7664 posts in 2754 days


#1 posted 05-06-2017 01:28 PM

I use a product called Tim-bor. Granted, I do this with small boards… I spray all sides and place them in a covered plastic trash can and wait a year or two. After two full years, I had just one beetle emerge. Tough little critters, they be…

https://www.amazon.com/Tim-bor-Professional-Insecticide-Fungicide-1-5/dp/B00282L6T2

Barring that, I would be cautious when cutting up, sizing, sanding, etc. That means to DC from ALL tools and the DC itself, EACH DAY that you work with this stuff. Sounds anal, but…

I guess another option is to take them to a local sawmill and have them kiln dried, the only REAL way to know they have been killed.

-- HorizontalMike -- "Woodpeckers understand..."

View WDHLT15's profile

WDHLT15

1695 posts in 2316 days


#2 posted 05-08-2017 11:57 AM

If you can heat the wood to 133 degrees internal temp, that will kill any insects. That is your best bet.
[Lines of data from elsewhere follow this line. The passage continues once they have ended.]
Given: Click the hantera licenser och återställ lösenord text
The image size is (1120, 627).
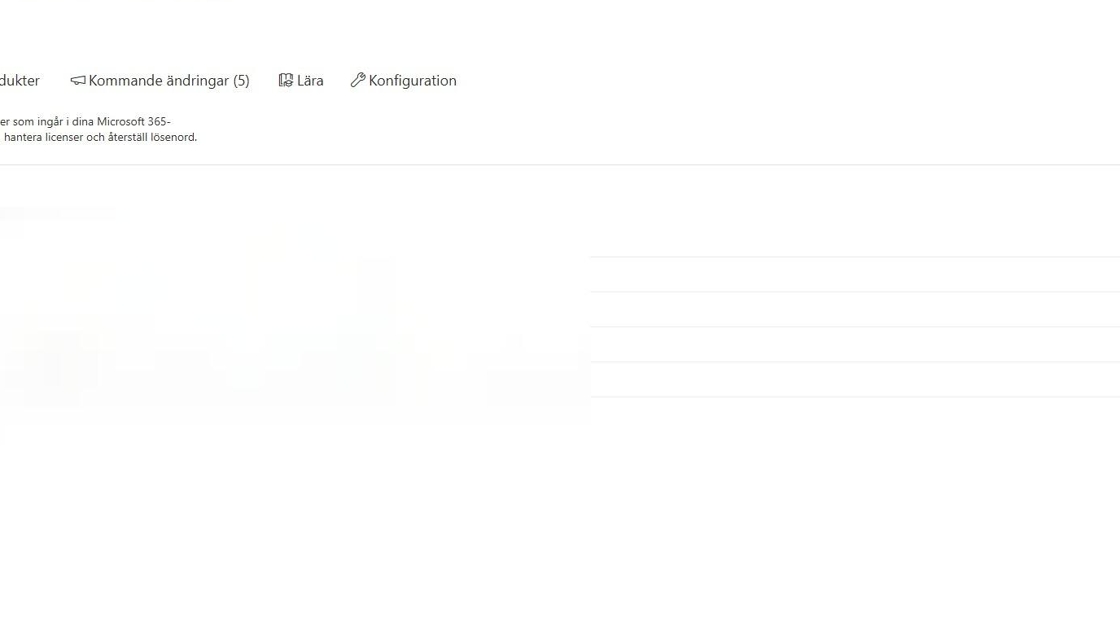Looking at the screenshot, I should (100, 137).
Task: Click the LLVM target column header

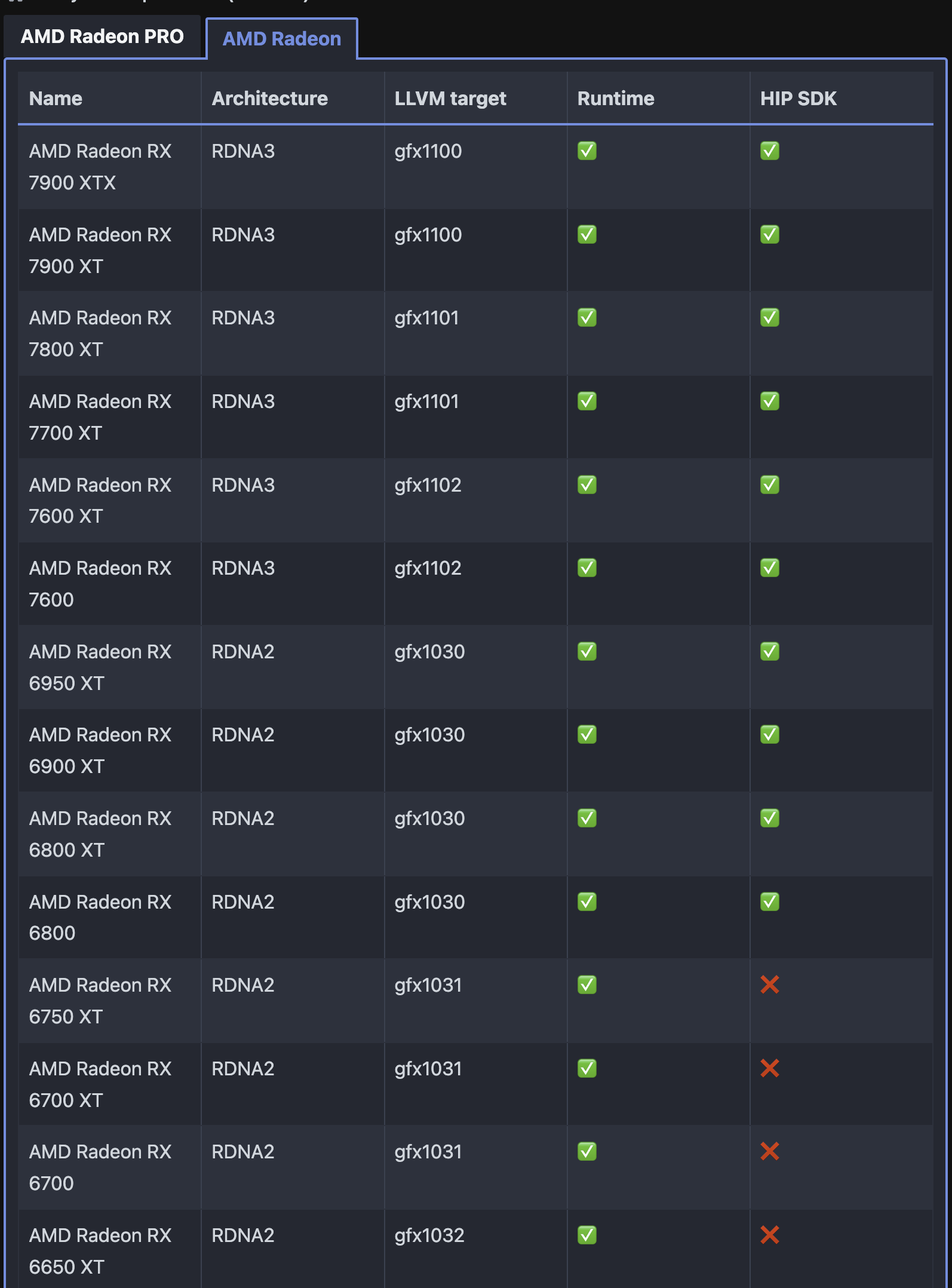Action: coord(450,99)
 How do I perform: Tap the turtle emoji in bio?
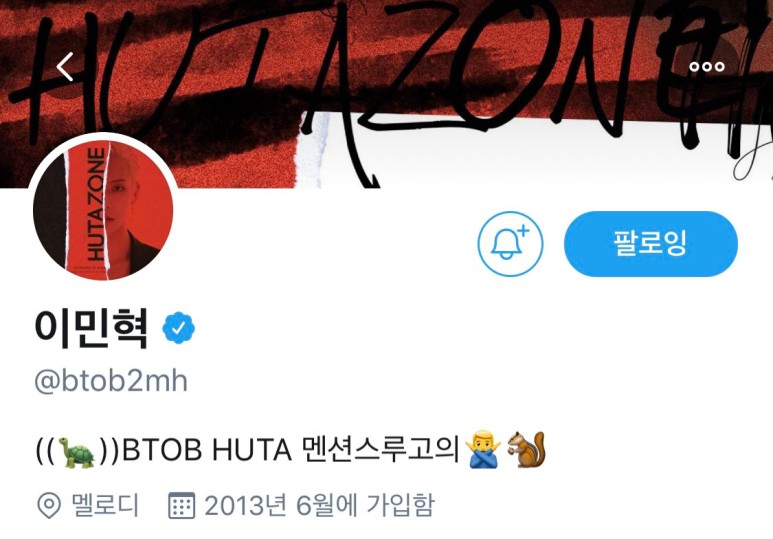point(77,451)
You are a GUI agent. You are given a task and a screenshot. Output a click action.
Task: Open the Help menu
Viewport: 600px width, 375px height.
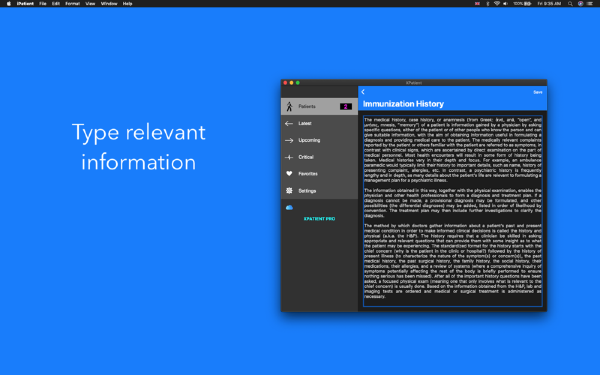(127, 3)
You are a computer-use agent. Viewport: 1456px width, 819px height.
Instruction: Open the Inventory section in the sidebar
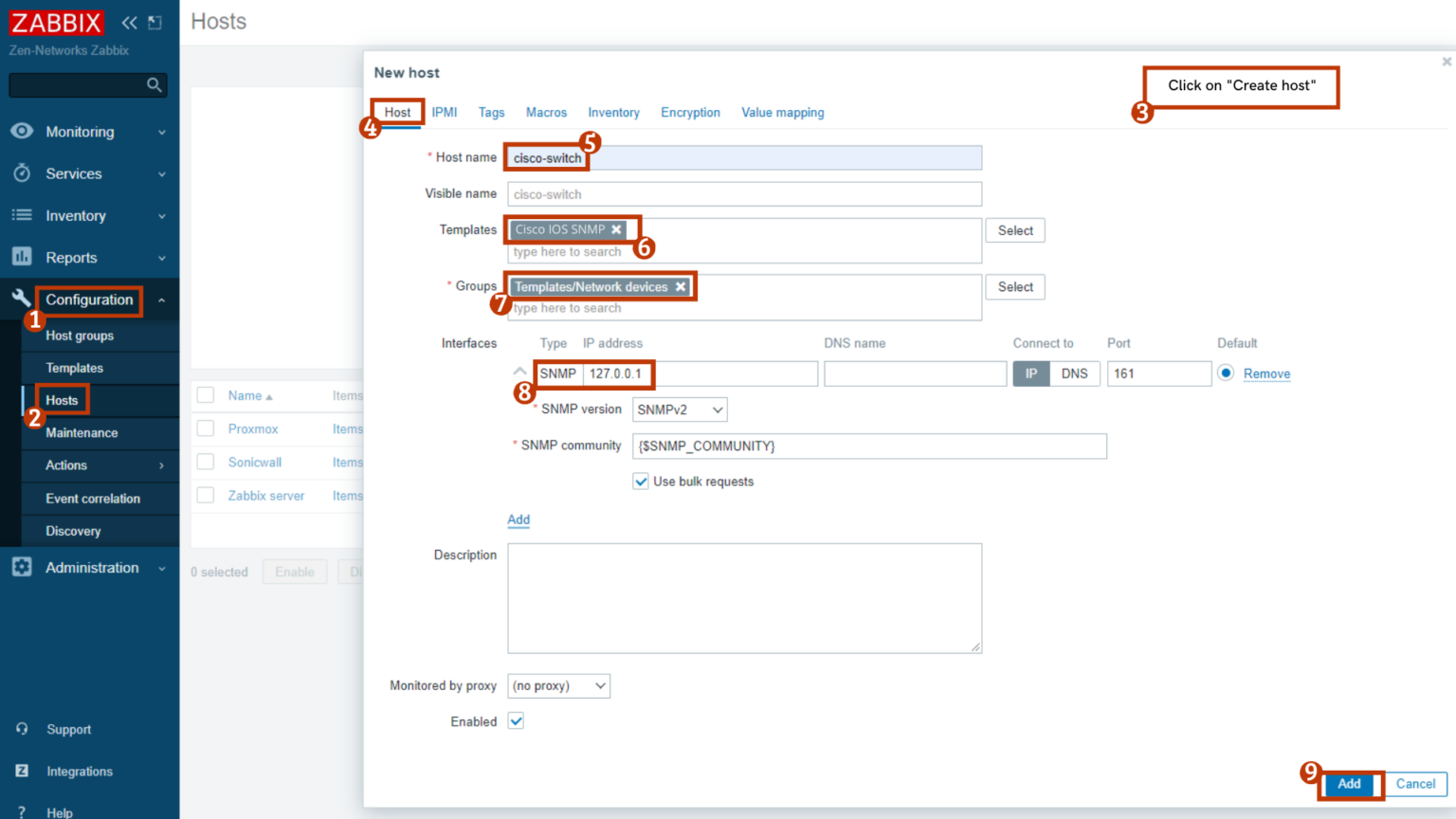click(76, 215)
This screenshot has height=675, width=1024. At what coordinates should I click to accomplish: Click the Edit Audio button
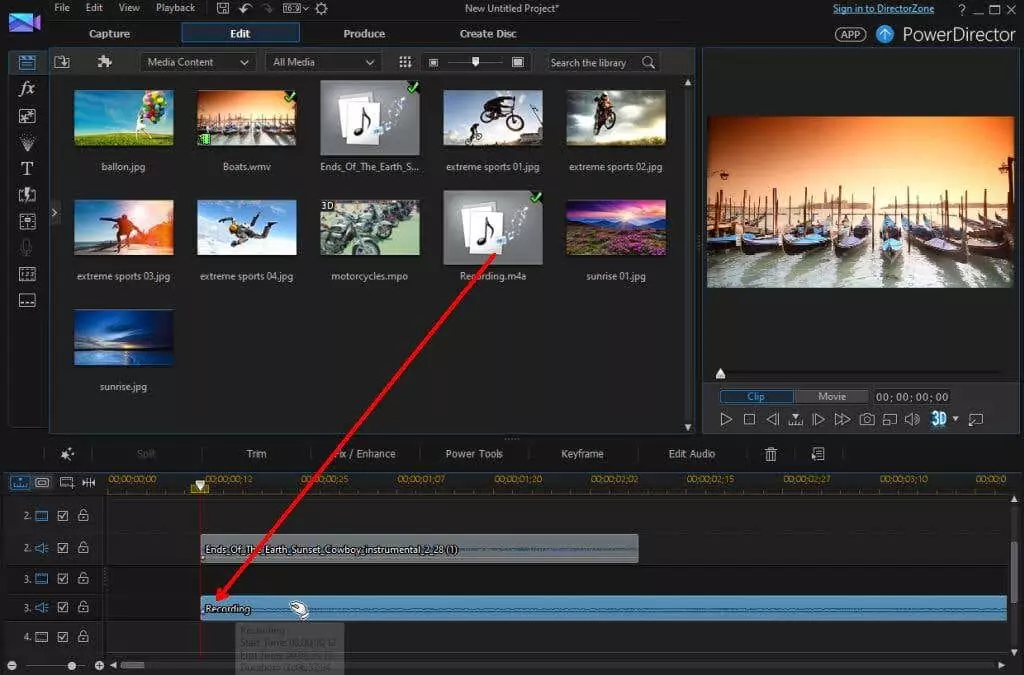click(691, 454)
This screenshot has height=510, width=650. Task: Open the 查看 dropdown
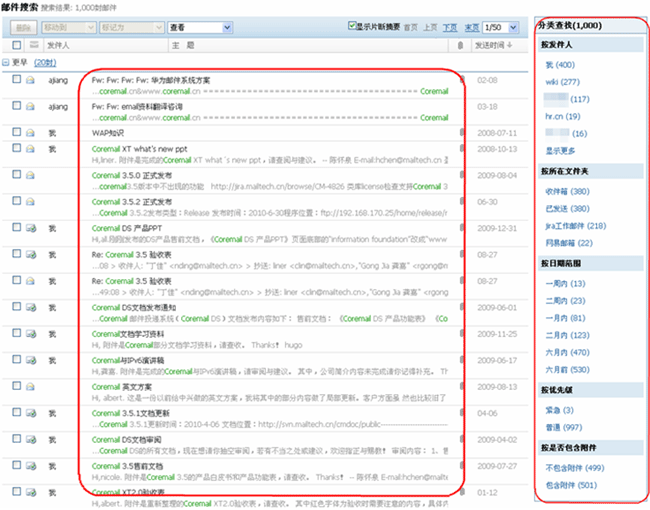click(200, 28)

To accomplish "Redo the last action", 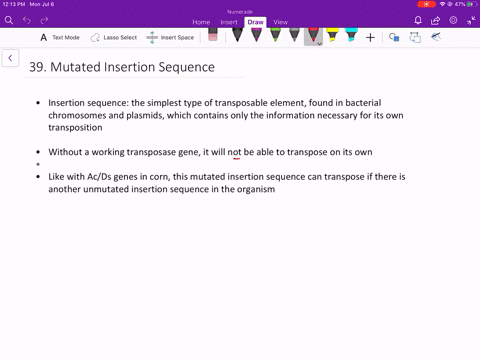I will point(44,20).
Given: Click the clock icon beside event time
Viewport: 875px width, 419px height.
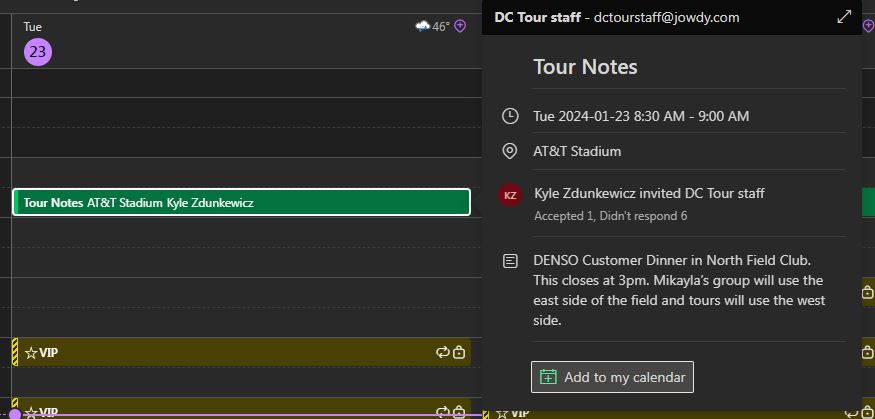Looking at the screenshot, I should coord(510,116).
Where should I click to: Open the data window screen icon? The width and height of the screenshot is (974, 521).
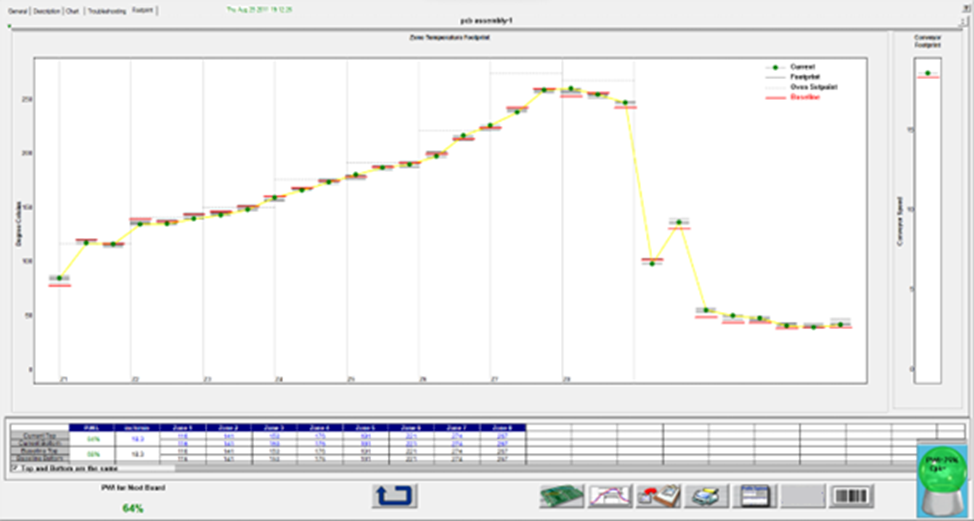pos(752,495)
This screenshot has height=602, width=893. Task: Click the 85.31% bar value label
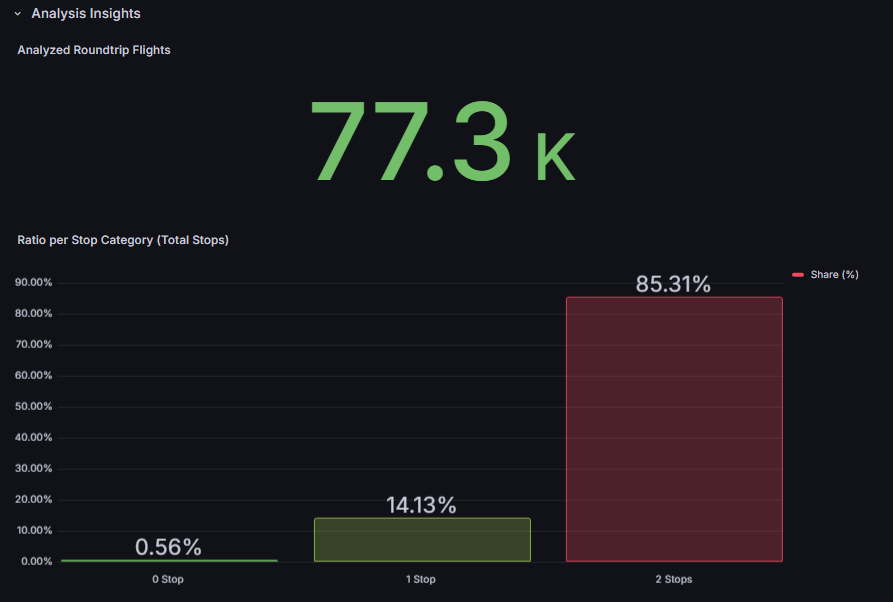coord(673,284)
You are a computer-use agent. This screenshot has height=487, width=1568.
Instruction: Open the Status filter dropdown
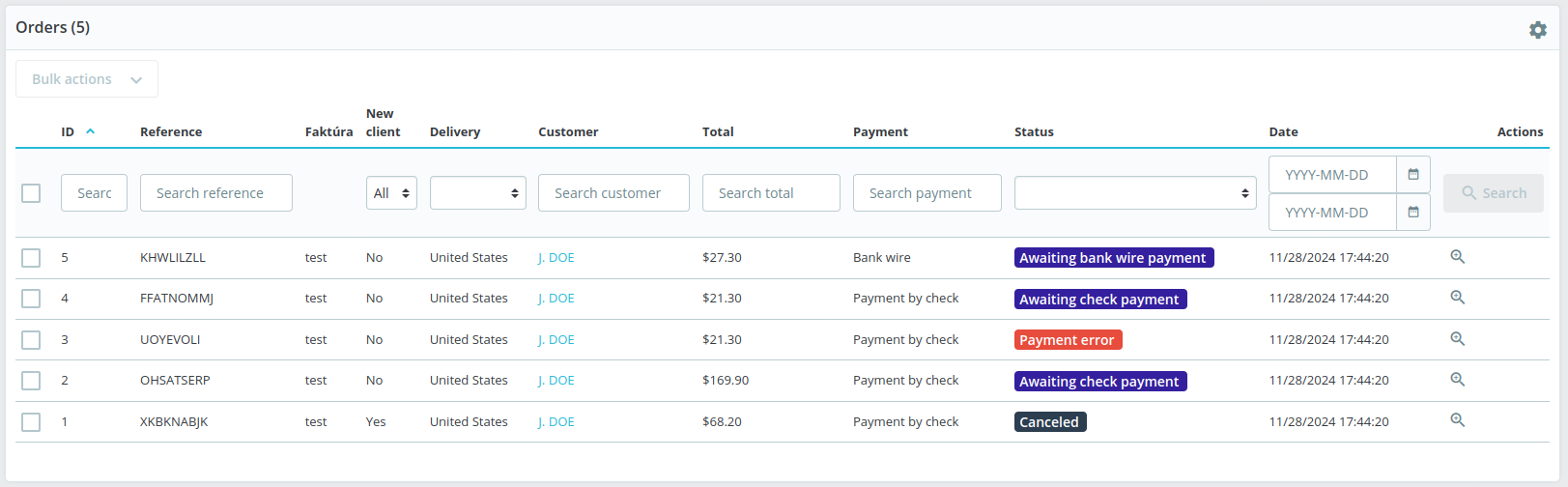1134,193

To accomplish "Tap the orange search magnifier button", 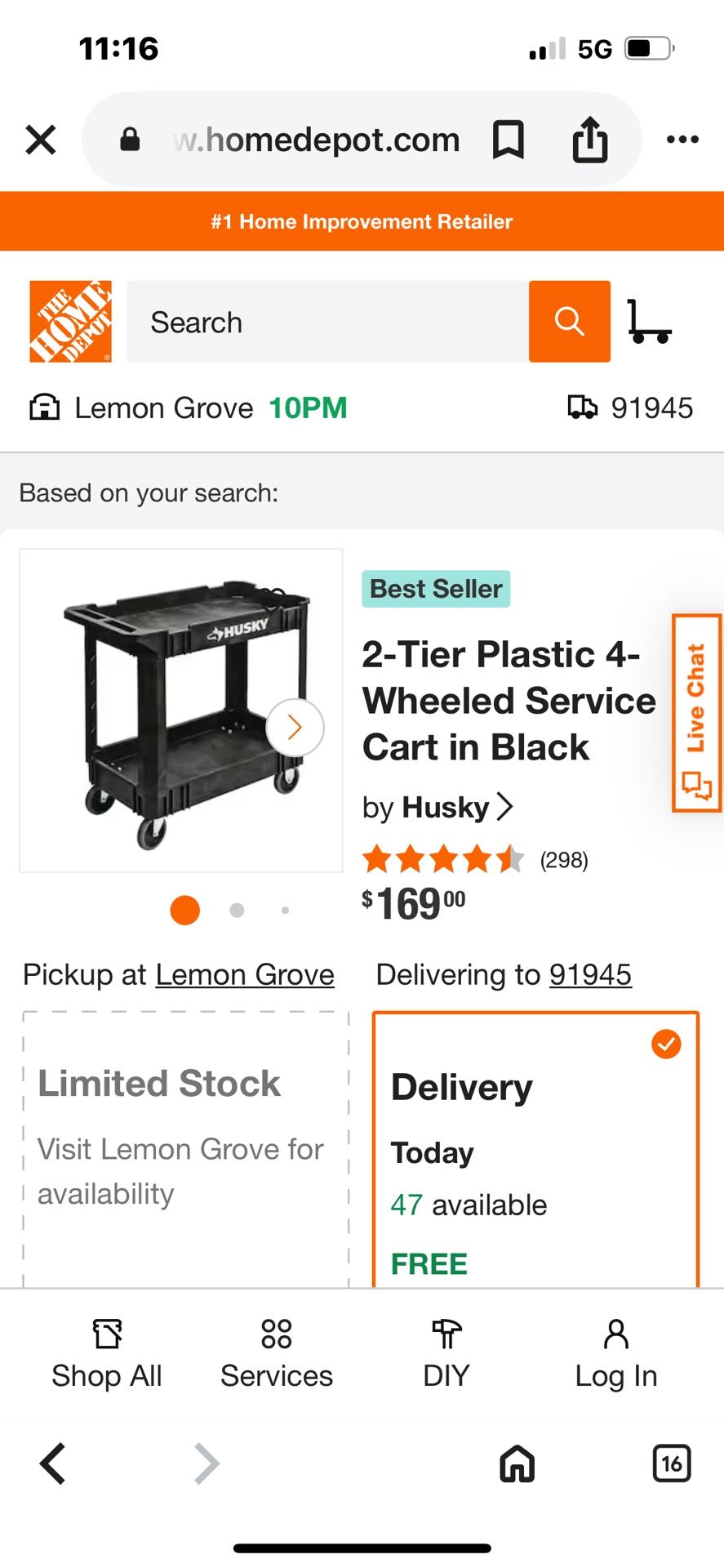I will click(569, 322).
-- Danny Located in Perry, GA. Forester. Wood-Mizer LT40HD35 Sawmill. Nyle L53 Dehumidification Kiln. hamsleyhardwood.com

View rwe2156's profile

rwe2156

2716 posts in 1321 days


#3 posted 05-08-2017 12:51 PM

My experience is chances are they are gone and the damage is done.

No matter what you do, you’re still gonna have little holes everywhere.

Of course, in some circles, that is considered “chic”.

-- Everything is a prototype thats why its one of a kind!!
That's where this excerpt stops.